* [Material shown]:
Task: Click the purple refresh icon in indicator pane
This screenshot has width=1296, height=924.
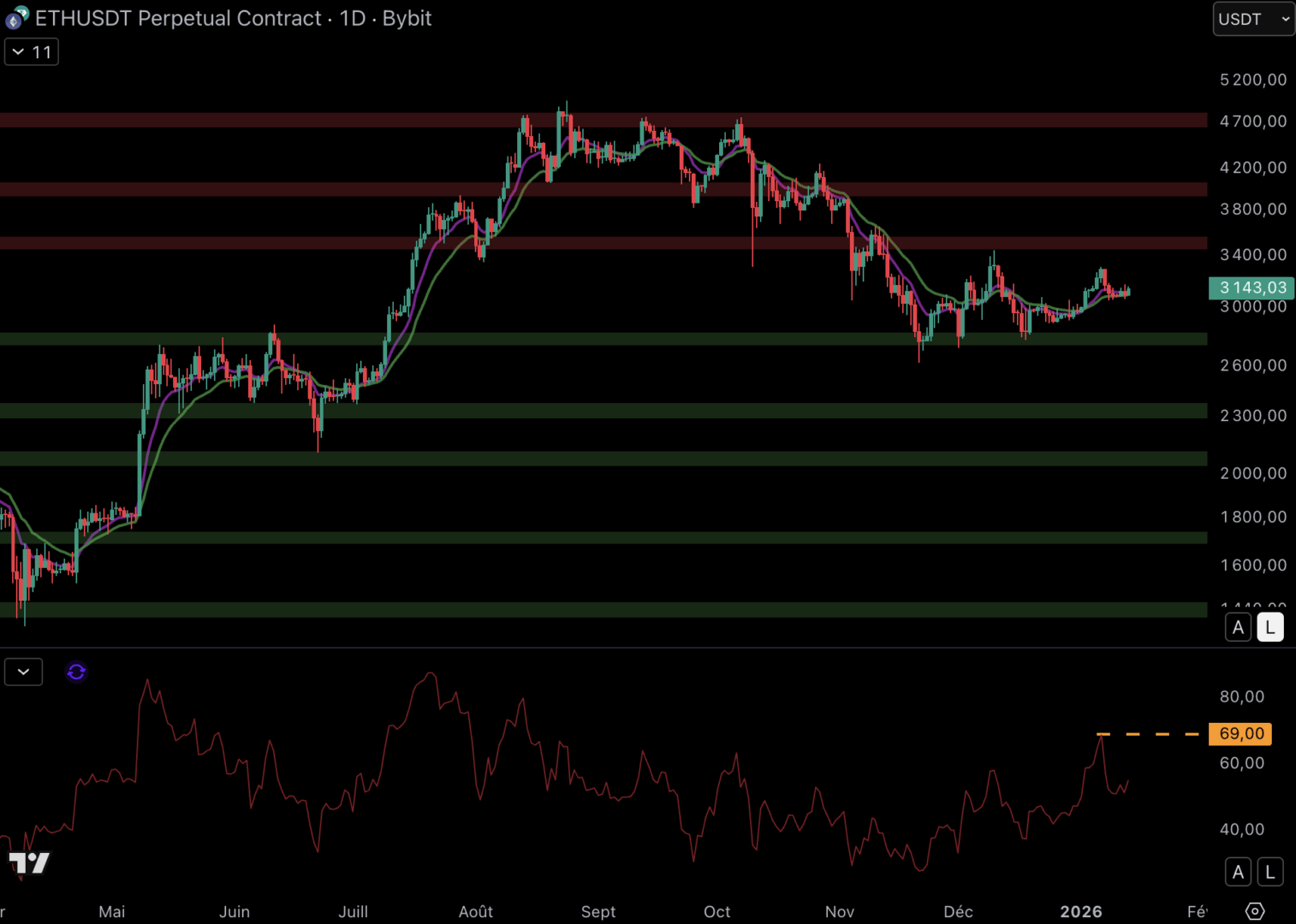Action: [76, 672]
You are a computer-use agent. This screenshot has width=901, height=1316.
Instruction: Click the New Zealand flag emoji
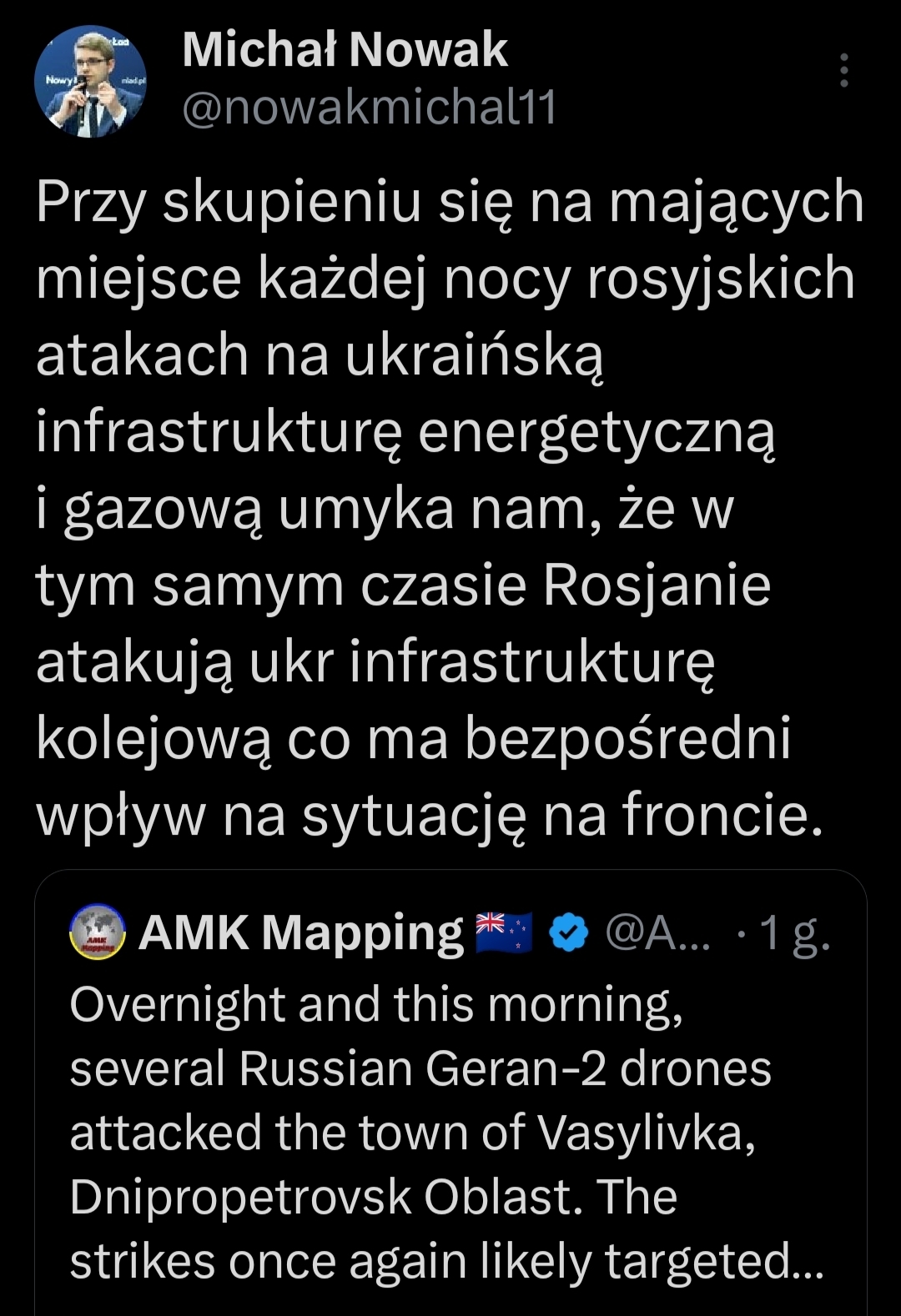tap(504, 932)
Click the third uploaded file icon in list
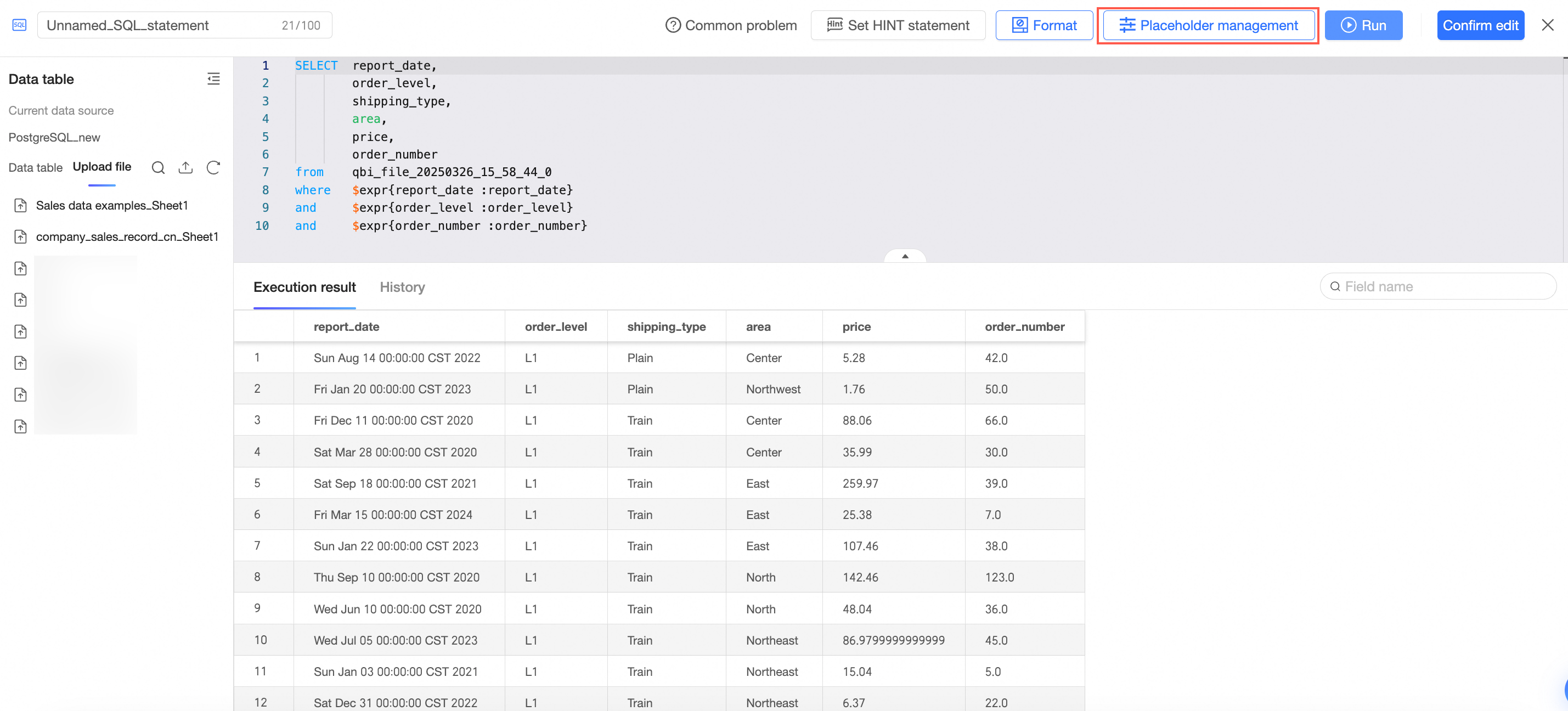1568x711 pixels. (21, 268)
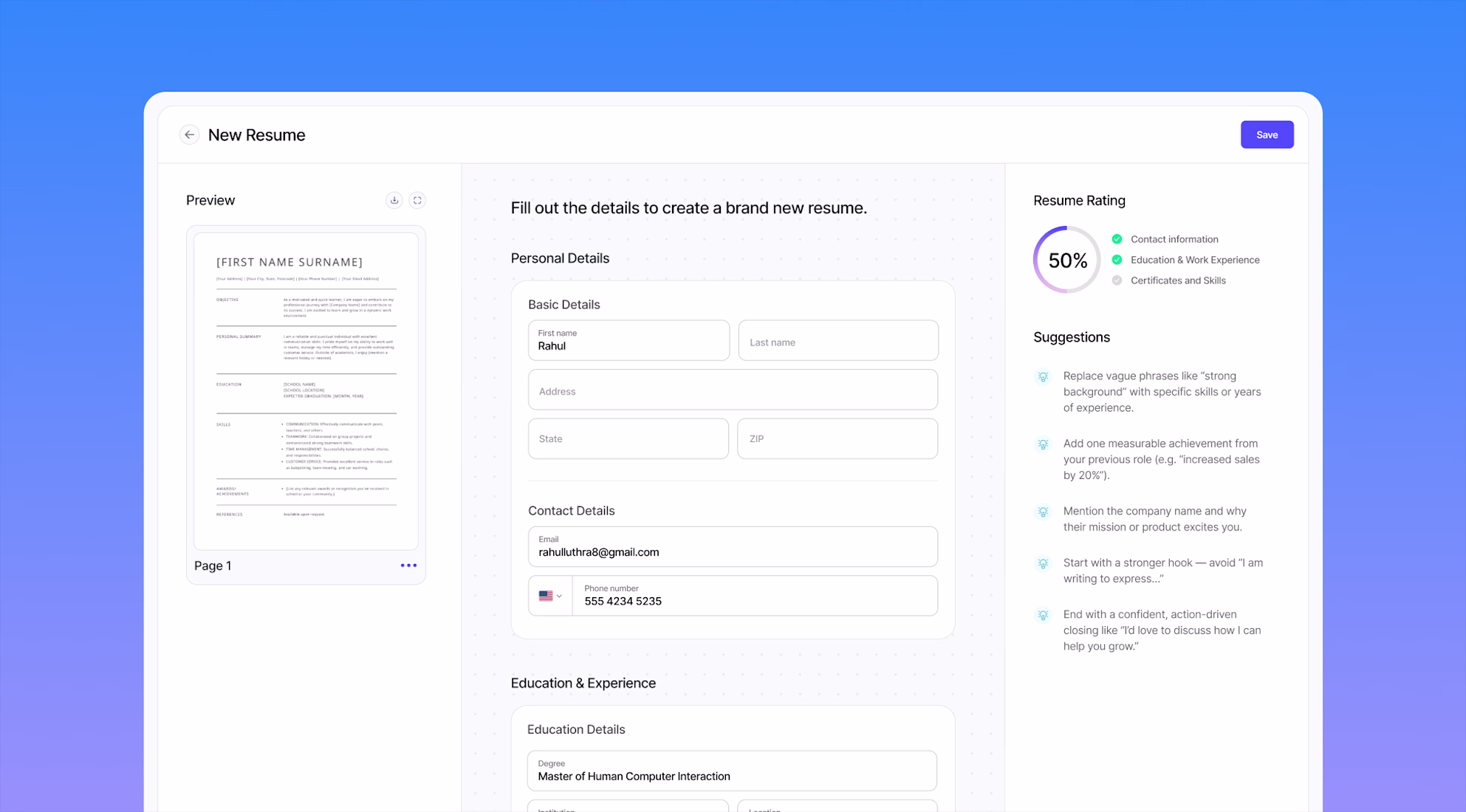Click the back arrow next to New Resume
The width and height of the screenshot is (1466, 812).
coord(189,134)
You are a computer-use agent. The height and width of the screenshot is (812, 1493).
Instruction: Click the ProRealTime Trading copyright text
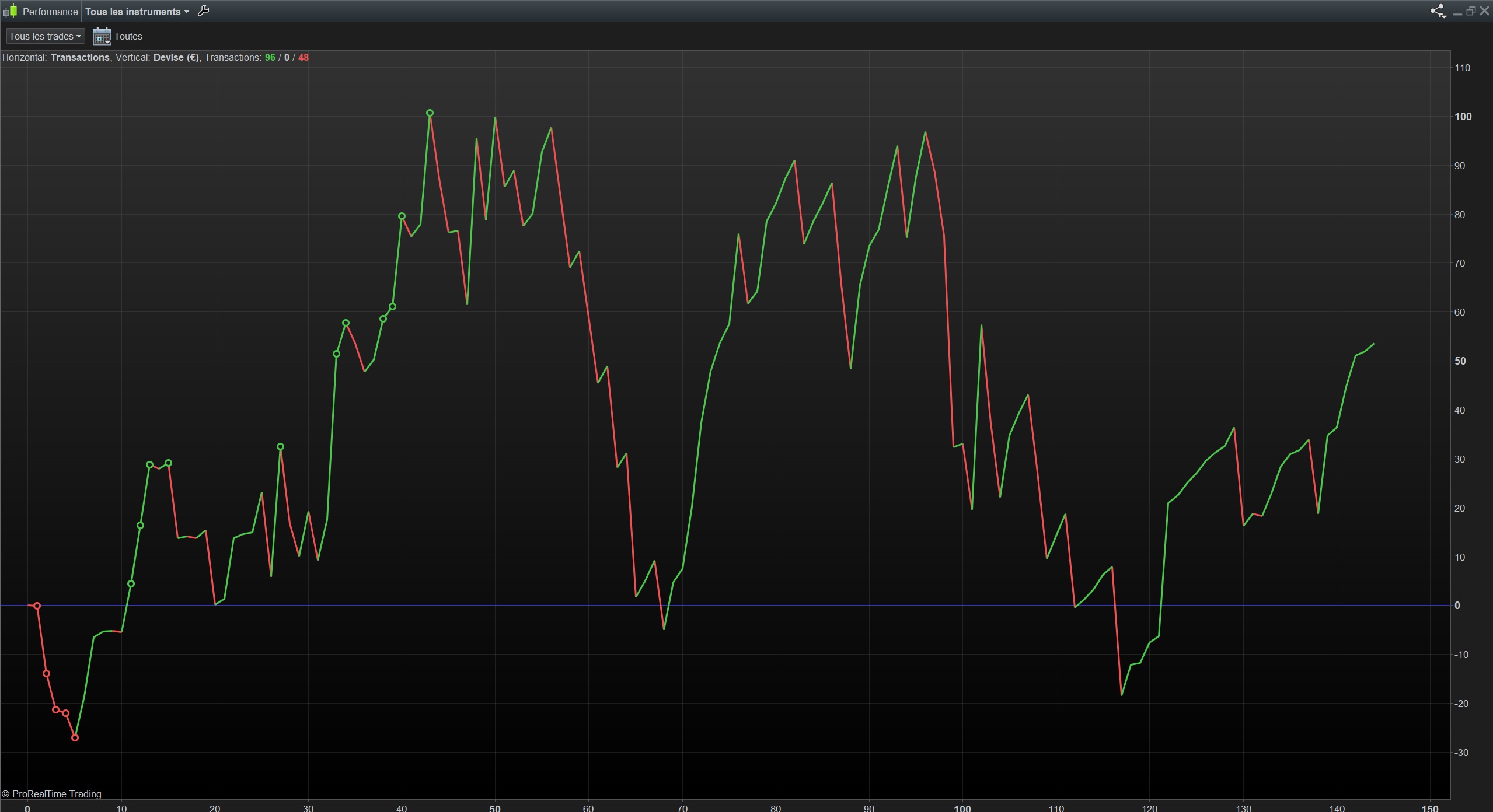[x=52, y=794]
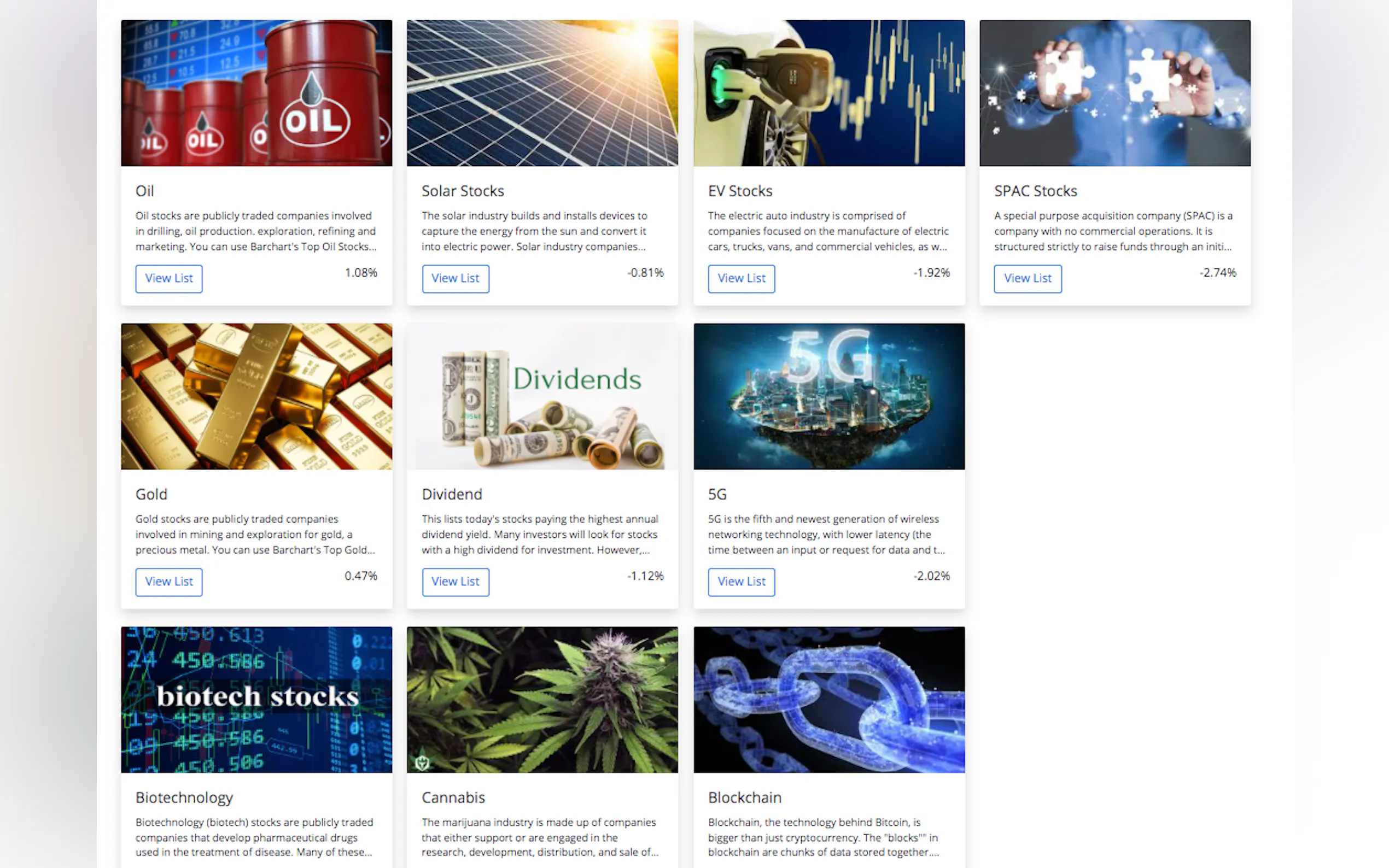
Task: Click View List for EV Stocks
Action: [x=742, y=278]
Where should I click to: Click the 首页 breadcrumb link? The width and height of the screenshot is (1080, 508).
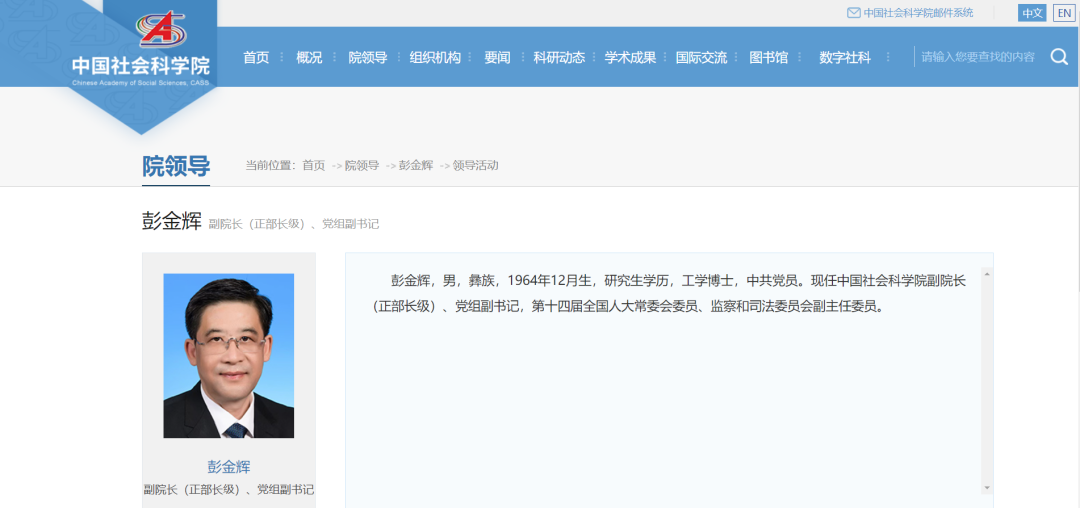[x=313, y=165]
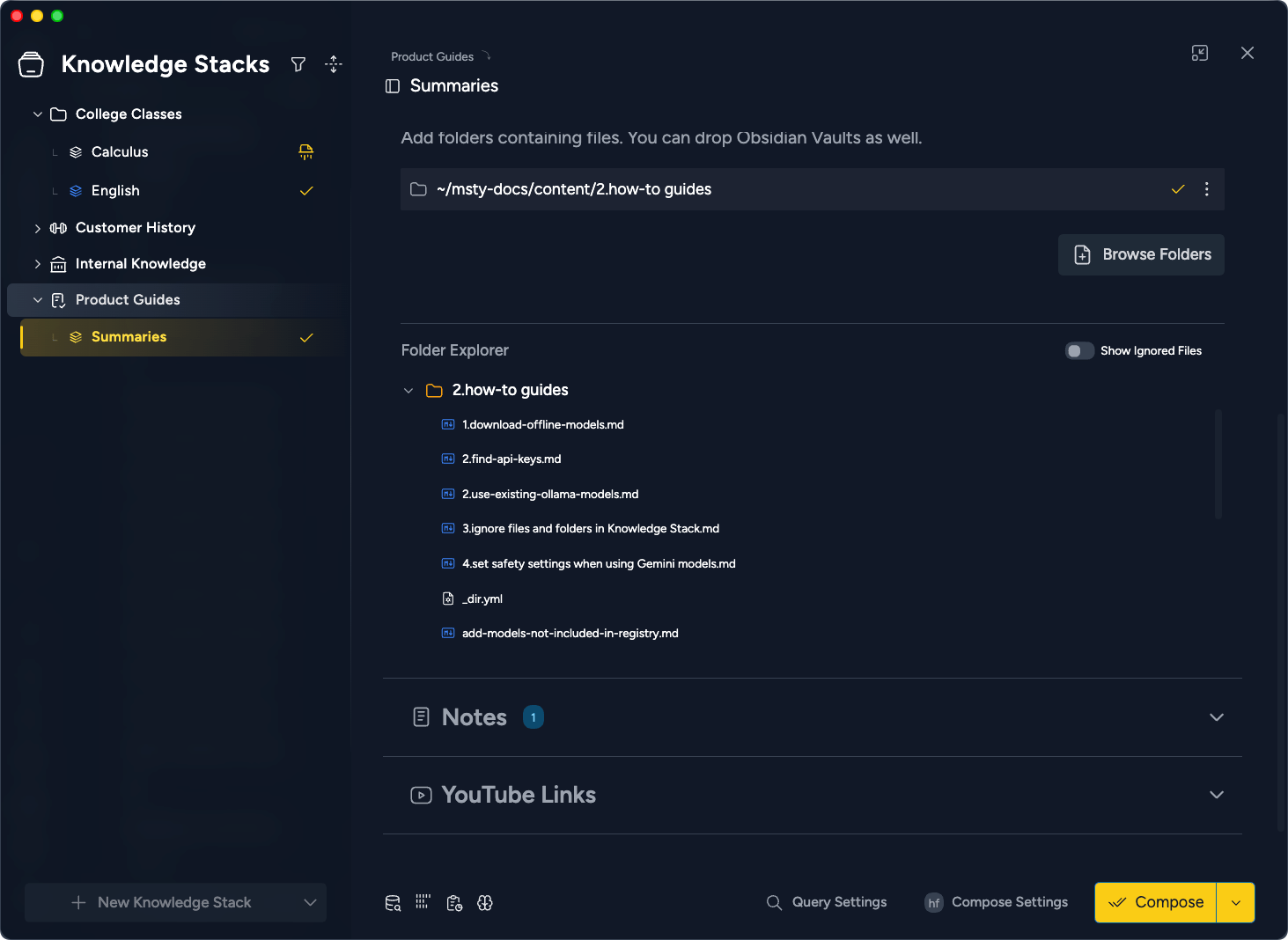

* [Short exercise]: Put every line of all the items above into a Markdown table with the columns No. and Text, numbering the rows and skipping blank lines. Leave out the pictures.

* [Answer to the exercise]:
| No. | Text |
|---|---|
| 1 | Task: Click the purple refresh icon in indicator pane |
| 2 | This screenshot has width=1296, height=924. |
| 3 | Action: [76, 672] |
| 4 | You are a computer-use agent. This screenshot has width=901, height=1316. |
| 5 | Instruction: Click the New Zealand flag emoji |
| 6 | tap(504, 932) |
| 7 | Click the third uploaded file icon in list |
| 8 | 1568x711 pixels. (21, 268) |
| 9 | Click the back arrow next to New Resume |
| 10 | The width and height of the screenshot is (1466, 812). |
| 11 | coord(189,134) |
| 12 | You are a computer-use agent. The height and width of the screenshot is (812, 1493). |
| 13 | Instruction: Click the ProRealTime Trading copyright text |
| 14 | [x=52, y=794] |
| 15 | Task: Click View List for EV Stocks |
| 16 | Action: [x=742, y=278] |
| 17 | Where should I click to: Click the 首页 breadcrumb link? The width and height of the screenshot is (1080, 508). |
| 18 | [x=313, y=165] |